---------- Excerpt provided

Suzie Binti Aitor, 18, wants to be a nurse. Meanwhile, Agnes Jackson, 18, hopes to be a teacher.
All three are in Sydney, boarding for three weeks at Barker College, one of Australia’s most historic private schools.
The trio’s presence in Sydney is a bright, shining, living memorial to the Australian Prisoners of War who died in one of the most infamous crimes of World War II: the Sandakan Death Marches.
In 1942/3, 2500 Australian and British POWs captured in the “Fall of Singapore” were transferred by the Japanese to what is now Sabah, Malaysia.
Under gunpoint and starvation rations, they built a new airstrip at Sandakan.
But in January 1945, the Allies bombed the airstrip and the Japanese began moving the POWs on a series of forced marches to a jungle death camp at Ranau.
None of the 1400 Australians and British POWs left in the Sandakan camp survived. And 1047 POWs died on the death, marches.
Just six escapees survived to tell the truth. All were Australians – all were hidden by local Dusun Christian communities.
“The Dusun villagers hid the Australians for up to five weeks,” said historian Lynette Silver, author of Sandakan: A Conspiracy of Silence. “They never gave the POWs away despite the fact the Japanese were offering money and food to starving villagers if they handed over the POWs.
“The risks were enormous. Had the POWs been discovered, the Japanese would have killed everyone in the village.”
This week the girls changed out of their Barker College uniforms and donned native costume for a photograph honouring four Barker “Old Boys” who died in the atrocity. Each girl recited details of an “Old Boy”.
“Corporal James Lillyman was 34 when he enlisted in 1940,” Agnes said. “He was too ill to be sent on the death march and died, at 37, of starvation and malaria on June 17.”
Gunner Isaac Sefton ran a grazing property at Boggabri in north-west NSW,” Suzie continued, adding that in 1940, at 38, he not only got married but enlisted in the artillery.
“In 1945, the Japanese decided to march 455 of the ‘fittest’ POWs to Ranau to make use of their labour,” Suzie said. “Isaac died at Ranau on April 4, 1945, from beriberi and starvation.”

--------------------
---------- Provided data

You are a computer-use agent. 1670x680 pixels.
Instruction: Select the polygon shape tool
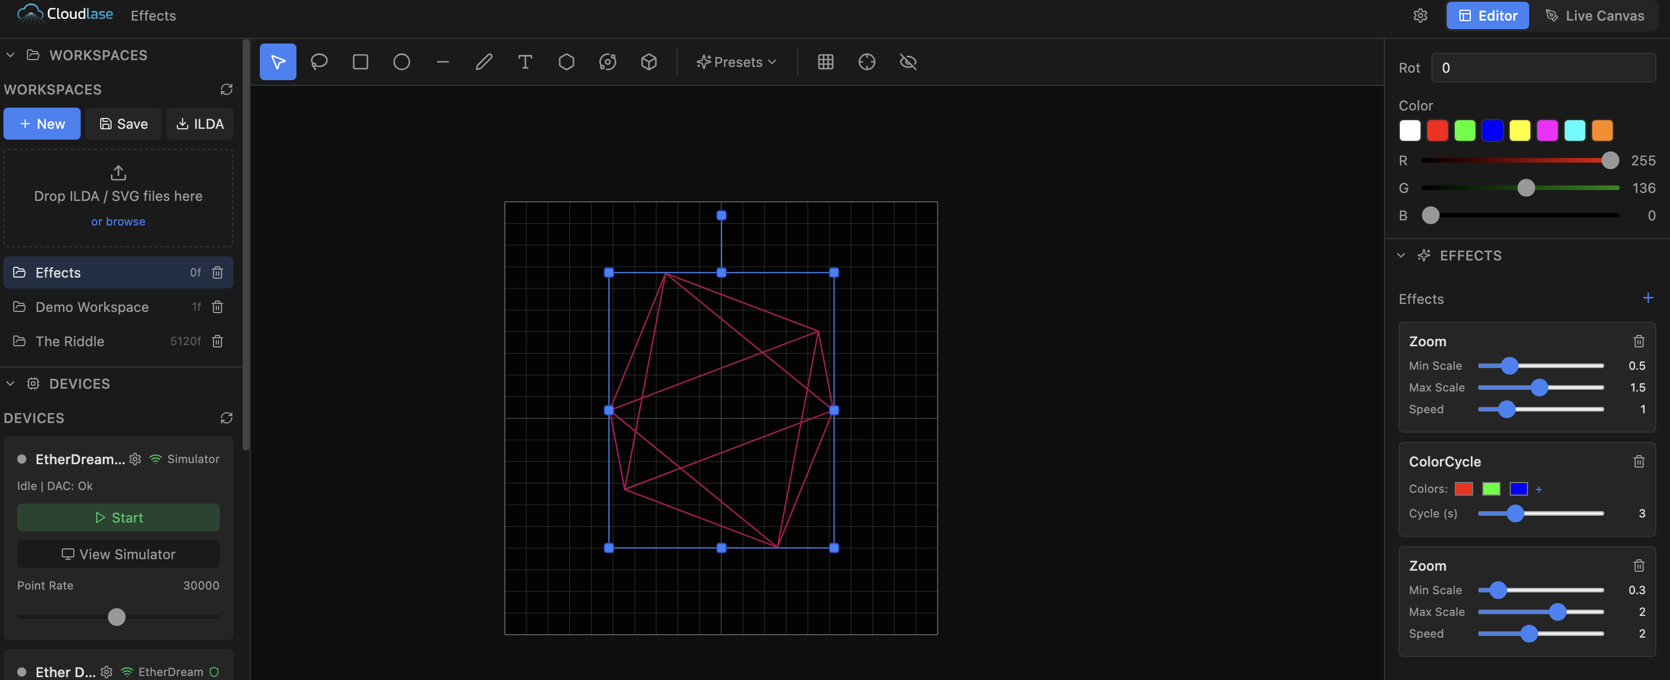coord(567,62)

--------------------

Exercise task:
Quote the passage on the Sandakan Death Marches above word for word, from "But in January" to "camp at Ranau.".

Output:
But in January 1945, the Allies bombed the airstrip and the Japanese began moving the POWs on a series of forced marches to a jungle death camp at Ranau.